(Record extracts)
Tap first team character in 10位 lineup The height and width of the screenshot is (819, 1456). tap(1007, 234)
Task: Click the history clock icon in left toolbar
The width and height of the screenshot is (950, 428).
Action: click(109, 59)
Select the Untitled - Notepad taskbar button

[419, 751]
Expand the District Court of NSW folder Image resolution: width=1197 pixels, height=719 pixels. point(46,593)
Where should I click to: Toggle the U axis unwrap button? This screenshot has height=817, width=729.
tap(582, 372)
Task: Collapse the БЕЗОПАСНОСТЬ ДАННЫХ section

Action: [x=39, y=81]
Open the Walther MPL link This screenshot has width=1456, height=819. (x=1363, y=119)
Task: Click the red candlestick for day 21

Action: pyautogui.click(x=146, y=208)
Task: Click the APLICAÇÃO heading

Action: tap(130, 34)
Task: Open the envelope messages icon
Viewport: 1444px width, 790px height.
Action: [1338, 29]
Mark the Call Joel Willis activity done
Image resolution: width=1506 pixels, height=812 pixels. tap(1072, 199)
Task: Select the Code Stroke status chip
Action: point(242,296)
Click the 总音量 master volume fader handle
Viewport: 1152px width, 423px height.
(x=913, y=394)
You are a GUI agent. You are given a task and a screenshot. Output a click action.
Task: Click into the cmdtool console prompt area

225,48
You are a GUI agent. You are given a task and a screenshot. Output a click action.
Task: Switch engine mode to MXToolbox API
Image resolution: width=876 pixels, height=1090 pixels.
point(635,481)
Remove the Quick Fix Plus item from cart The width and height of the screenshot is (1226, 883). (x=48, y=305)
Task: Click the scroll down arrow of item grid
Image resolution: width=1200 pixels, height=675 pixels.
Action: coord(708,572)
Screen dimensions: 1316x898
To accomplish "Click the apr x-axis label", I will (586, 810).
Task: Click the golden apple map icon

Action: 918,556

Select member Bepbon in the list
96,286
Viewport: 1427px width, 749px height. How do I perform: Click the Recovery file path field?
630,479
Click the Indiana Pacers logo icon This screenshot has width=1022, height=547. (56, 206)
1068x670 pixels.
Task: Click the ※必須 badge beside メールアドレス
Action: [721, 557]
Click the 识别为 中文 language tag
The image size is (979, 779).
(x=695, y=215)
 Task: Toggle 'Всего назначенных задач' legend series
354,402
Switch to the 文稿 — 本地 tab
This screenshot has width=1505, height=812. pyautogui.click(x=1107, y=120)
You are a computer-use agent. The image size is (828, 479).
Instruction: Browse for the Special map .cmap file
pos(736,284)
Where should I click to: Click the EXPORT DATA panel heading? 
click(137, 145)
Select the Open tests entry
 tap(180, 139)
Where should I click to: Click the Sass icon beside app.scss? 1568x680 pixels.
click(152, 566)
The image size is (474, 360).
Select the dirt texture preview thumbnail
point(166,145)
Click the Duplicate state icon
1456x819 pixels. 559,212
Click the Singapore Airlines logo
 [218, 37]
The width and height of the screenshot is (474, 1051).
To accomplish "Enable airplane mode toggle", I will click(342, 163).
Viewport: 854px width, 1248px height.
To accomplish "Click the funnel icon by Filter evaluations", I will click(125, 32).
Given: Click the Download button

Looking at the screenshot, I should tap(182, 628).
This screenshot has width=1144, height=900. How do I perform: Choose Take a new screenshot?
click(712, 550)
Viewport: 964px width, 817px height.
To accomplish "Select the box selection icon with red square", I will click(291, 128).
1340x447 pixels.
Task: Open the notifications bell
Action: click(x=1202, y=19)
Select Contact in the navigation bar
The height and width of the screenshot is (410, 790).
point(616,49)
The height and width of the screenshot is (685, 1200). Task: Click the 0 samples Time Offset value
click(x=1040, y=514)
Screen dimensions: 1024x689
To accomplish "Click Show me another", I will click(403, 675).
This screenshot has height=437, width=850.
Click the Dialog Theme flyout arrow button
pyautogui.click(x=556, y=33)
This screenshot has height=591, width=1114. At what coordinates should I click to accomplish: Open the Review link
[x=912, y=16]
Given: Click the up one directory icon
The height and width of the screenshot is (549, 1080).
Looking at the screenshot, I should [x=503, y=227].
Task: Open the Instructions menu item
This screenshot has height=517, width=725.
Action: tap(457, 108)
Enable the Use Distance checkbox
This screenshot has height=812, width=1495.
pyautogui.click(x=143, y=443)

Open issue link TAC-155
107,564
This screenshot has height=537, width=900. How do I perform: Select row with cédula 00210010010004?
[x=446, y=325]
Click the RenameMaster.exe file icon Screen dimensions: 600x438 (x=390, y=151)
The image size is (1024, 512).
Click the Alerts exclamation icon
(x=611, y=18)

(Required task)
Copy all of the data above line for line, changing nothing.

(Problem solution)
Tap first team character in 10位 lineup The height and width of the screenshot is (819, 1456). tap(1007, 234)
Task: Click the history clock icon in left toolbar
The width and height of the screenshot is (950, 428).
Action: click(109, 59)
Select the Untitled - Notepad taskbar button

[419, 751]
Expand the District Court of NSW folder Image resolution: width=1197 pixels, height=719 pixels. point(46,593)
Where should I click to: Toggle the U axis unwrap button? This screenshot has height=817, width=729.
tap(582, 372)
Task: Collapse the БЕЗОПАСНОСТЬ ДАННЫХ section

Action: [x=39, y=81]
Open the Walther MPL link This screenshot has width=1456, height=819. (x=1363, y=119)
Task: Click the red candlestick for day 21

Action: pyautogui.click(x=146, y=208)
Task: Click the APLICAÇÃO heading

Action: tap(130, 34)
Task: Open the envelope messages icon
Viewport: 1444px width, 790px height.
Action: [1338, 29]
Mark the Call Joel Willis activity done
Image resolution: width=1506 pixels, height=812 pixels. tap(1072, 199)
Task: Select the Code Stroke status chip
Action: point(242,296)
Click the 总音量 master volume fader handle
Viewport: 1152px width, 423px height.
(x=913, y=394)
You are a GUI agent. You are given a task and a screenshot. Output a click action.
Task: Click into the cmdtool console prompt area

225,48
You are a GUI agent. You are given a task and a screenshot. Output a click action.
Task: Switch engine mode to MXToolbox API
Image resolution: width=876 pixels, height=1090 pixels.
point(635,481)
Remove the Quick Fix Plus item from cart The width and height of the screenshot is (1226, 883). (x=48, y=305)
Task: Click the scroll down arrow of item grid
Image resolution: width=1200 pixels, height=675 pixels.
Action: coord(708,572)
Screen dimensions: 1316x898
To accomplish "Click the apr x-axis label", I will (586, 810).
Task: Click the golden apple map icon

Action: 918,556

Select member Bepbon in the list
96,286
Viewport: 1427px width, 749px height. How do I perform: Click the Recovery file path field?
630,479
Click the Indiana Pacers logo icon This screenshot has width=1022, height=547. (56, 206)
1068x670 pixels.
Task: Click the ※必須 badge beside メールアドレス
Action: [721, 557]
Click the 识别为 中文 language tag
The image size is (979, 779).
(x=695, y=215)
 Task: Toggle 'Всего назначенных задач' legend series
354,402
Switch to the 文稿 — 本地 tab
This screenshot has width=1505, height=812. pyautogui.click(x=1107, y=120)
You are a computer-use agent. The image size is (828, 479).
Instruction: Browse for the Special map .cmap file
pos(736,284)
Where should I click to: Click the EXPORT DATA panel heading? 
click(137, 145)
Select the Open tests entry
 tap(180, 139)
Where should I click to: Click the Sass icon beside app.scss? 1568x680 pixels.
click(152, 566)
The image size is (474, 360).
Select the dirt texture preview thumbnail
point(166,145)
Click the Duplicate state icon
1456x819 pixels. 559,212
Click the Singapore Airlines logo
 [218, 37]
The width and height of the screenshot is (474, 1051).
To accomplish "Enable airplane mode toggle", I will click(342, 163).
Viewport: 854px width, 1248px height.
To accomplish "Click the funnel icon by Filter evaluations", I will click(125, 32).
Given: Click the Download button

Looking at the screenshot, I should tap(182, 628).
This screenshot has width=1144, height=900. How do I perform: Choose Take a new screenshot?
click(712, 550)
Viewport: 964px width, 817px height.
To accomplish "Select the box selection icon with red square", I will click(291, 128).
1340x447 pixels.
Task: Open the notifications bell
Action: click(x=1202, y=19)
Select Contact in the navigation bar
The height and width of the screenshot is (410, 790).
point(616,49)
The height and width of the screenshot is (685, 1200). Task: Click the 0 samples Time Offset value
click(x=1040, y=514)
Screen dimensions: 1024x689
To accomplish "Click Show me another", I will click(403, 675).
This screenshot has height=437, width=850.
Click the Dialog Theme flyout arrow button
pyautogui.click(x=556, y=33)
This screenshot has height=591, width=1114. At what coordinates should I click to accomplish: Open the Review link
[x=912, y=16]
Given: Click the up one directory icon
The height and width of the screenshot is (549, 1080).
Looking at the screenshot, I should [x=503, y=227].
Task: Open the Instructions menu item
This screenshot has height=517, width=725.
Action: tap(457, 108)
Enable the Use Distance checkbox
This screenshot has height=812, width=1495.
pyautogui.click(x=143, y=443)

Open issue link TAC-155
107,564
This screenshot has height=537, width=900. How do I perform: Select row with cédula 00210010010004?
[x=446, y=325]
Click the RenameMaster.exe file icon Screen dimensions: 600x438 (x=390, y=151)
The image size is (1024, 512).
Click the Alerts exclamation icon
(x=611, y=18)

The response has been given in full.